As it became obvious that Candidate Trump had a chance, a number of Americans with close Russian ties were attracted to or brought into the Trump campaign’s orbit, onto the President elect’s transition team and into the Trump White House. The President’s son, campaign manager and son in law convened a meeting with the Russians that smells fishy at best. The President’s persistent efforts to derail and minimize the Russian investigation make little to no sense unless there is some fire associated with all the smoke. At this point, there is lots of suspicion surrounding President Trump without any smoking gun pointed directly at him.
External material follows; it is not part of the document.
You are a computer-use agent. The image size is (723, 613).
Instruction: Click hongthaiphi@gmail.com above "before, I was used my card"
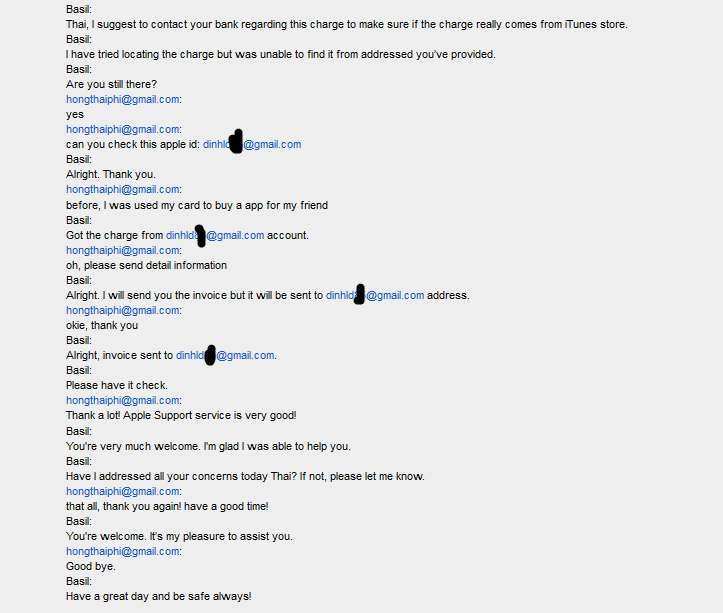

It's a thoroughly odd and entirely disconcerting state of affairs as we celebrate this President’s Day honoring Presidents Washington (I cannot tell a lie) and Lincoln (Honest Abe) that we nationally venerate, that we have a current President and national leader so absolutely and utterly morally unqualified to hold the highest office in the land, let alone utter words of truth, empathy, compassion, inspiration or leadership. Let us forever honor our exemplary Presidents Washington, Lincoln, Theodore Roosevelt, Franklin Roosevelt, John Kennedy and Barack Obama. Let us not forget that we survived the disgraceful Presidencies of James Buchanan, Warren Harding, Andrew Johnson and Richard Nixon. Above all let's all get out to vote in November for candidates that make us proud of the best moments in our history and inspired to take on together the very real challenges facing all Americans.